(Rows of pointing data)
- - -

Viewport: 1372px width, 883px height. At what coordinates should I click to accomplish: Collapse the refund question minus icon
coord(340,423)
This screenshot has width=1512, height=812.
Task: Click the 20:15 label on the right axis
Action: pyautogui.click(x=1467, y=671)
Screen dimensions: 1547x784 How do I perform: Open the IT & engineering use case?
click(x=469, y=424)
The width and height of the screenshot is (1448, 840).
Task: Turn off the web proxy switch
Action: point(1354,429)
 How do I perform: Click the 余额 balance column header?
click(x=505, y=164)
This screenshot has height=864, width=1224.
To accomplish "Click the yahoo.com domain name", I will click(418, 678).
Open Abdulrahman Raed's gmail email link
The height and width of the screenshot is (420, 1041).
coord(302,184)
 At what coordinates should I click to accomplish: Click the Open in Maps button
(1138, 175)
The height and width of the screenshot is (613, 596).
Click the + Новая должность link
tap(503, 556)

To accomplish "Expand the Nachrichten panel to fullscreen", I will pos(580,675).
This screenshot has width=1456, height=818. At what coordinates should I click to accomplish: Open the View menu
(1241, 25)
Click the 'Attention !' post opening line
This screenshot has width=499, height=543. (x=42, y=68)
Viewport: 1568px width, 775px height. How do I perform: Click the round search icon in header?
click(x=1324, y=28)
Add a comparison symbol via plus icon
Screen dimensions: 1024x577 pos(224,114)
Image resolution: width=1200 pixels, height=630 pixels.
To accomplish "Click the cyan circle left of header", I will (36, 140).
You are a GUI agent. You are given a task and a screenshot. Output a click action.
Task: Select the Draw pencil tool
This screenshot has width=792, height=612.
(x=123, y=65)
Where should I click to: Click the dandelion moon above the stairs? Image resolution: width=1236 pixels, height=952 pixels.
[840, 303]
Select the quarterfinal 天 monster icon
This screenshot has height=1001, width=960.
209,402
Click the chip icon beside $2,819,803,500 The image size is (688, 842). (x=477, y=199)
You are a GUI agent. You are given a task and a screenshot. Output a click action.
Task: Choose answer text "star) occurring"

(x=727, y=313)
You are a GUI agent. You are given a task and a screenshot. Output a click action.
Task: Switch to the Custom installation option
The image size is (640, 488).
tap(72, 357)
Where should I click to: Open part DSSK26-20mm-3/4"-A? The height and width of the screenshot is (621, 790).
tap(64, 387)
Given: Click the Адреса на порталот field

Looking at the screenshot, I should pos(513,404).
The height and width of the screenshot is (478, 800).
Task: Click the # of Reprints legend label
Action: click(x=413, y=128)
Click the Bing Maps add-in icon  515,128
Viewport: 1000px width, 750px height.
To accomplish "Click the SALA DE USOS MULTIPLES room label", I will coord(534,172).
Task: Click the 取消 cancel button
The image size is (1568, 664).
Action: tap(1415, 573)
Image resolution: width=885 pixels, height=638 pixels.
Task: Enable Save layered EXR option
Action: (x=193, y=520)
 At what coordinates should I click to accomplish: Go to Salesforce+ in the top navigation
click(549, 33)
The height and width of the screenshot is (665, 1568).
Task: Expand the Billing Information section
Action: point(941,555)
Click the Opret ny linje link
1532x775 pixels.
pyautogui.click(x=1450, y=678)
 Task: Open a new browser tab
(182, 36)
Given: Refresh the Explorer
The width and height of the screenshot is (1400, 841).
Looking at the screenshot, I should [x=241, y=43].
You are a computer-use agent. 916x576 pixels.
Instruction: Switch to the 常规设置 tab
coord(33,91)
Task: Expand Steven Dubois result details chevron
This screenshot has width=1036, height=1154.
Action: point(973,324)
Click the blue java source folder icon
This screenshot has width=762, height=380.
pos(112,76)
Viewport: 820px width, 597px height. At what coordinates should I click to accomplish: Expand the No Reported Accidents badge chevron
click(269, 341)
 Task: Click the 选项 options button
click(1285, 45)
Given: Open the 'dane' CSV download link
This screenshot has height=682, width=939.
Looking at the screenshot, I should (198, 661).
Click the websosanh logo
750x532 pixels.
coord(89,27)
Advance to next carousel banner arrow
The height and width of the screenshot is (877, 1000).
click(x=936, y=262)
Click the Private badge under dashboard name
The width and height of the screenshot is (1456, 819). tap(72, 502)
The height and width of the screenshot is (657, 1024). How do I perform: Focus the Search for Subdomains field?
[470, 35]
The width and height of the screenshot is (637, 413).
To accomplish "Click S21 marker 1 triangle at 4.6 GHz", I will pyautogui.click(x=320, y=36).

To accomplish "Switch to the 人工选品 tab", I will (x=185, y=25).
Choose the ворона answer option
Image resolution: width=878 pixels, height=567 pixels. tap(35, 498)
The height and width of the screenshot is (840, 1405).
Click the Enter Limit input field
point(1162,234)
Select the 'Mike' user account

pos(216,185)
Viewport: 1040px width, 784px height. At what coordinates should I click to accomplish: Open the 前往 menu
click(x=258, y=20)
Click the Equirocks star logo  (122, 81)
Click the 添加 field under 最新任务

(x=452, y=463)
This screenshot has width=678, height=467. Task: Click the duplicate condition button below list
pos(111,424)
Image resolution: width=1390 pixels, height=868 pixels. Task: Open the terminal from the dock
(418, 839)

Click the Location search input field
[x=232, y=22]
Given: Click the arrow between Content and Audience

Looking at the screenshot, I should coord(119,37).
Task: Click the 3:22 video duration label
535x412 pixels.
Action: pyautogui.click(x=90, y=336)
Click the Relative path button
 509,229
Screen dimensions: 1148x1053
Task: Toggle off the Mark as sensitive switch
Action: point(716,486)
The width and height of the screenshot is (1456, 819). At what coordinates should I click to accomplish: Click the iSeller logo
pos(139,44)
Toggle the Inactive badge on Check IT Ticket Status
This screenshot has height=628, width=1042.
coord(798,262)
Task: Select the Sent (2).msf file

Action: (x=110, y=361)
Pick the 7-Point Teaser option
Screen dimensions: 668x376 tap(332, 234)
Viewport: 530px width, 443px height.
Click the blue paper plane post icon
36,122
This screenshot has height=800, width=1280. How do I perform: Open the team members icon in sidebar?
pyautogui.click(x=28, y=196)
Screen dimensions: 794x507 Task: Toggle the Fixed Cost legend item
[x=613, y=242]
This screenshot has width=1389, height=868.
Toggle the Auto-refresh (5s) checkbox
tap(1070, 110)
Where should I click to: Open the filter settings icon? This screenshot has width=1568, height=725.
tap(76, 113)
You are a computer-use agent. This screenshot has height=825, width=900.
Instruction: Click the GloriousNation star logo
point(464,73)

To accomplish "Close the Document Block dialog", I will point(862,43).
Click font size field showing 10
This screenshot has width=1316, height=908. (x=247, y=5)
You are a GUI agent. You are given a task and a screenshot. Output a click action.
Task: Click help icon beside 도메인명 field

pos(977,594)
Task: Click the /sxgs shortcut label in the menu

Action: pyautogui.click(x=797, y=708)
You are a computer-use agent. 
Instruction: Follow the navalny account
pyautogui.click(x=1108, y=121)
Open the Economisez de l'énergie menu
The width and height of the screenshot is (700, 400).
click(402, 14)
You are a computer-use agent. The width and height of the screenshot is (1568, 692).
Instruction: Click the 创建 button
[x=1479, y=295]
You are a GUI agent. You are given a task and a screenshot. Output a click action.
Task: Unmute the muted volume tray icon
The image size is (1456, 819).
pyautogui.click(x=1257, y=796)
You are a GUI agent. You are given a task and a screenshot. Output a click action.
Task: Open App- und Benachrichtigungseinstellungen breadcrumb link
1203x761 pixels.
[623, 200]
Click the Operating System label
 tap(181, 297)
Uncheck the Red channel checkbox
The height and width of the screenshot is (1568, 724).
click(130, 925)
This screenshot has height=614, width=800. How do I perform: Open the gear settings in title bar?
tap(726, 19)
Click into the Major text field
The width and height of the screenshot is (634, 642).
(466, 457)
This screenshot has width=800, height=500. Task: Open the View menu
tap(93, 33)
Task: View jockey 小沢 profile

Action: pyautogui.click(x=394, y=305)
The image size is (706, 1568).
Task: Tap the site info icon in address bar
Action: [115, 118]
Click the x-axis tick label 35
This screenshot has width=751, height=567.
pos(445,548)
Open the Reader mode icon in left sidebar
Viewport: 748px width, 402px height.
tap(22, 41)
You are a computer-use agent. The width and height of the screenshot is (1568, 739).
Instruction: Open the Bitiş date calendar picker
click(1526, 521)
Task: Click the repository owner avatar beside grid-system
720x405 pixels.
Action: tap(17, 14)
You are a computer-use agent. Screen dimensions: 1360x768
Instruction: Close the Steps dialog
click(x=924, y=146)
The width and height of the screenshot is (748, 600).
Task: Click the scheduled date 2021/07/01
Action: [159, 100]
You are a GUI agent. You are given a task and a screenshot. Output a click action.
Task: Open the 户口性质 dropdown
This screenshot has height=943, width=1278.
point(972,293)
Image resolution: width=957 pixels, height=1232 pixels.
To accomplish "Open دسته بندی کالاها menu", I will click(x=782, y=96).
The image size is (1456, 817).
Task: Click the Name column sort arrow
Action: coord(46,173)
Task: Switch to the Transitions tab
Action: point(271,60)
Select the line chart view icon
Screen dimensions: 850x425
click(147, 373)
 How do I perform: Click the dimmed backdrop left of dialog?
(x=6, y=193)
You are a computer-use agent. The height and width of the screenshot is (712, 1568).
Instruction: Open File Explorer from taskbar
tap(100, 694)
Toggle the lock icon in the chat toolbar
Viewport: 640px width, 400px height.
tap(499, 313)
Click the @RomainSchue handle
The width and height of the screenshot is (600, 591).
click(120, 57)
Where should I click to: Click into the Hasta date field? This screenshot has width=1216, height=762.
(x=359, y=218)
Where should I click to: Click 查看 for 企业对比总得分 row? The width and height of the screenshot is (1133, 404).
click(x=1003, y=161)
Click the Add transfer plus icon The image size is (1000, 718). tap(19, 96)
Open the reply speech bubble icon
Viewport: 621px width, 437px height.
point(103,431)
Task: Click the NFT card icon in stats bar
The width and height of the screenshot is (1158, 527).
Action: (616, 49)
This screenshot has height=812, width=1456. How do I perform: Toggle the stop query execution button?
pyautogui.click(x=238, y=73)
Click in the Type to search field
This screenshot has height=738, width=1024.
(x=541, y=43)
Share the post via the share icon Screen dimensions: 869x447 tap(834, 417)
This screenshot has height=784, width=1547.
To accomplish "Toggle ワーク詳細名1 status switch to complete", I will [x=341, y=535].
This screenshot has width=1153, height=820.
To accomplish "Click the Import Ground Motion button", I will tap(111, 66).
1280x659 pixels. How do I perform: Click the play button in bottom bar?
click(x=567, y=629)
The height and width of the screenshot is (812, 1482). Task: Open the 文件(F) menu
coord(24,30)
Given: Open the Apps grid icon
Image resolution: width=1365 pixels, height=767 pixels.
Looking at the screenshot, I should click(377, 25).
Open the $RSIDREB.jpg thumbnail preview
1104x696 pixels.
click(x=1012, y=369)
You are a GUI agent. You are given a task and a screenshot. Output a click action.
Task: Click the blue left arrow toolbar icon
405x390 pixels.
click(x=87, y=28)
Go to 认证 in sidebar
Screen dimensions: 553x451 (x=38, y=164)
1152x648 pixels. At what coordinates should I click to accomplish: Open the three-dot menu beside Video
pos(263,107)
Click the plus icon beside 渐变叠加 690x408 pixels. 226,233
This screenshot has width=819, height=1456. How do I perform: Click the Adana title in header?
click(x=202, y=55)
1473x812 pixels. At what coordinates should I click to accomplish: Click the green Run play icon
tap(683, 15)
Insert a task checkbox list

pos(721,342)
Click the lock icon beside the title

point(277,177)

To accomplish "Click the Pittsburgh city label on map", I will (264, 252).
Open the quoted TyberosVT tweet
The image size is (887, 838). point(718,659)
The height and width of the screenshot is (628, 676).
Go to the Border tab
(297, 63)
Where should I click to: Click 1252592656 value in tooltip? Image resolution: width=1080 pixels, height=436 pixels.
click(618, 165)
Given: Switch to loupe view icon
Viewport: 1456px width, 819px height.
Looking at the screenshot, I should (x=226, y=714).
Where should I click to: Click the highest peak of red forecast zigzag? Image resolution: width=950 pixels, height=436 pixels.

- - -

Given problem
Rewrite the records starting with the line that contains "is (1568, 692)." and going on through the line that contains "tap(93, 33)", swapping "GUI agent" for "interface agent" and leaving everything else unchanged.

The reply
You are a computer-use agent. The width and height of the screenshot is (1568, 692).
Instruction: Click the 创建 button
[x=1479, y=295]
You are a interface agent. You are given a task and a screenshot. Output a click action.
Task: Unmute the muted volume tray icon
The image size is (1456, 819).
pyautogui.click(x=1257, y=796)
You are a interface agent. You are given a task and a screenshot. Output a click action.
Task: Open App- und Benachrichtigungseinstellungen breadcrumb link
1203x761 pixels.
[623, 200]
Click the Operating System label
 tap(181, 297)
Uncheck the Red channel checkbox
The height and width of the screenshot is (1568, 724).
click(130, 925)
This screenshot has height=614, width=800. How do I perform: Open the gear settings in title bar?
tap(726, 19)
Click into the Major text field
The width and height of the screenshot is (634, 642).
(466, 457)
This screenshot has width=800, height=500. Task: Open the View menu
tap(93, 33)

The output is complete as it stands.